## START DOCUMENT SEGMENT

Skip to main content

A Python wrapper that analyses DataFrames and applies optimisation techniques to maximise PySpark session performance.

Project description

sparktimise logo

sparktimise

A PySpark optimisation library that inspects DataFrames and applies targeted performance improvements with minimal user code changes.

Python 3.10–3.12 Version License: MIT Code style: ruff PySpark

What The Package Does

sparktimise provides two ways to optimise PySpark jobs:

  1. A pipeline context-manager workflow through optimise / SparkPipelineAutoTuner.
  2. A functional workflow through analyse_* and optimise_* functions for explicit control.
Capability Description Primary API
Partition optimisation Estimates optimal shuffle partitions and low-cardinality partition candidates optimise_partitions
Skew mitigation Detects skewed keys and applies salting columns optimise_skew
Cache strategy Recommends and applies StorageLevel persistence optimise_cache
Spark session tuning Recommends and applies Spark SQL/session settings SparkPipelineAutoTuner / optimise_context
Broadcast analysis Profiles table sizes for join strategy advice and optional hints analyse_broadcast / apply_broadcast_hints
Reporting Summarises pipeline steps and metadata in text or dict form OptimisationReport

Installation

pip install sparktimise

For local development:

pip install -e .[dev]
pip install pyspark

Quick Start

Context-manager usage

from pyspark.sql import SparkSession
from sparktimise import SparkPipelineAutoTuner

spark = SparkSession.builder.appName("orders-job").getOrCreate()


def run_pipeline():
    orders = spark.read.parquet("s3a://my-bucket/orders/")
    return orders.groupBy("customer_id").count()


with SparkPipelineAutoTuner(
    spark=spark,
    pipeline_name="orders_pipeline",
    watched_modules=["my_project.orders"],
) as tuner:
    tuner.execute("run_orders", run_pipeline)

Entry-point usage through optimise

from pyspark.sql import SparkSession
from sparktimise import optimise

spark = SparkSession.builder.appName("orders-job").getOrCreate()

with optimise(
    spark,
    "orders_pipeline",
    run_type="optimise",
    watched_modules=["my_project.orders"],
) as tuner:
    tuner.execute("run_orders", run_pipeline)

## END DOCUMENT SEGMENT

[REQUESTS]:
A: Reproduce the sparktimise page from "A PySpark optimisation" to "for explicit control.", switching "functional workflow" to "procedural workflow".
B: According to the sparktimise page, which function is the primary API for skew mitigation?
C: Write the next part of the sparktimise page, picking up right after its final line.
The lines after this point come from a separate source, not from the sparktimise page.

## START RAW RECORDS

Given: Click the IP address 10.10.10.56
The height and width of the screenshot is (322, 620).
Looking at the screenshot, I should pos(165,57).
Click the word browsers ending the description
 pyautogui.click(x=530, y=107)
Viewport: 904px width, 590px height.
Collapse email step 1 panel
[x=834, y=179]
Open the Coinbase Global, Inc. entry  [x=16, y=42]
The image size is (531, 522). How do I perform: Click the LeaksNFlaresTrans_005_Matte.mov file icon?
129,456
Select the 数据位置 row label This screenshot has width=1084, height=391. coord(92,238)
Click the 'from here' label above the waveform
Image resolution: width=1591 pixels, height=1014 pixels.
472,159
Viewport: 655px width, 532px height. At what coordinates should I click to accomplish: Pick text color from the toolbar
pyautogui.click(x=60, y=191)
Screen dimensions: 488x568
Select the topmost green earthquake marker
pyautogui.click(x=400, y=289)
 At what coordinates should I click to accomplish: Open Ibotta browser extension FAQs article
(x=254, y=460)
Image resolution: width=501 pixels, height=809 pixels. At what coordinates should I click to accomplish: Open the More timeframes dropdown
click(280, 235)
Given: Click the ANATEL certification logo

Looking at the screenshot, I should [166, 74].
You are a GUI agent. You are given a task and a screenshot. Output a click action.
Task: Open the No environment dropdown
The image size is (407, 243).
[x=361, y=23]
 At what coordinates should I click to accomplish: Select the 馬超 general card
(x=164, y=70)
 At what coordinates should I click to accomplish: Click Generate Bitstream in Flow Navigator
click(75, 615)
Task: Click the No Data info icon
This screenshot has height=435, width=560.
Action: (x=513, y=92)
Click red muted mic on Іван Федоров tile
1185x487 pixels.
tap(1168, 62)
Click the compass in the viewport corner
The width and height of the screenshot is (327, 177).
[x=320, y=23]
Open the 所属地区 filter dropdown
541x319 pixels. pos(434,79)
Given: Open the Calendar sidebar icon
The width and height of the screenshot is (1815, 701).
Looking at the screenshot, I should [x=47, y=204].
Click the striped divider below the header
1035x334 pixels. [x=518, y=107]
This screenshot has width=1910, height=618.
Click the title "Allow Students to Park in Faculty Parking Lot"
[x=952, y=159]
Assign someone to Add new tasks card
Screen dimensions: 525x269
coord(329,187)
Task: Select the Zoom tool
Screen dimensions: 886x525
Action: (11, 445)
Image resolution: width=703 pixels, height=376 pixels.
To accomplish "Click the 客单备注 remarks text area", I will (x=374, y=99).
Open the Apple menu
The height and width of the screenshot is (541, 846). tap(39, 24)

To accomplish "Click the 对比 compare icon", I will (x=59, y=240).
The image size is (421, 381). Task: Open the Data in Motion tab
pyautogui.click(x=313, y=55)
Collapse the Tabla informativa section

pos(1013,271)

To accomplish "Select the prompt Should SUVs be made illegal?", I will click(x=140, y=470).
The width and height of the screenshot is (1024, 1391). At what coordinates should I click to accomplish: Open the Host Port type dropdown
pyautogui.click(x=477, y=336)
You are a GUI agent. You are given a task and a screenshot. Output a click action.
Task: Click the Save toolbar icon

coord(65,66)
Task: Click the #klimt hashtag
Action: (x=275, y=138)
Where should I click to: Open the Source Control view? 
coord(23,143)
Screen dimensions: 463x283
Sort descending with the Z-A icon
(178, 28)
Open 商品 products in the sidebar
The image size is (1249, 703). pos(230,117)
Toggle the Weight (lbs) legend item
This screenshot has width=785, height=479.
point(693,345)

## END RAW RECORDS

[ANSWERS FOR THE EXERCISE]:
A:
A PySpark optimisation library that inspects DataFrames and applies targeted performance improvements with minimal user code changes.

Python 3.10–3.12 Version License: MIT Code style: ruff PySpark

What The Package Does

sparktimise provides two ways to optimise PySpark jobs:

  1. A pipeline context-manager workflow through optimise / SparkPipelineAutoTuner.
  2. A procedural workflow through analyse_* and optimise_* functions for explicit control.

B: optimise_skew

C:
Functional usage

from sparktimise.optimisation import optimise_partitions, optimise_skew

step1 = optimise_partitions(df, target_partition_bytes=134_217_728)
step2 = optimise_skew(step1.df, columns=["customer_id"])

optimised_df = step2.df
print(step1.transformations_applied)
print(step2.transformations_applied)

Configuration And Runtime Controls

The primary runtime configuration surface is the optimise context manager.

Parameter Type Default Effect
run_type str "optimise" "optimise", "baseline", or "report"
watched_functions list[str] | None None Exact or wildcard qualified function names to auto-assess
watched_modules list[str] | None None Module prefixes to auto-assess
auto_capture bool True Enables context-manager function-return capture
include_plan bool False Stores full plan text in assessments
run_id str | None None Groups results under a named folder; defaults to pipeline name
results_root str | None None Root folder to write sparktimise_results under
spark SparkSession Required Session used for safe SQL/session tuning

For full configuration details, including file-backed config loading and Spark recommendation settings, see docs/configuration.md.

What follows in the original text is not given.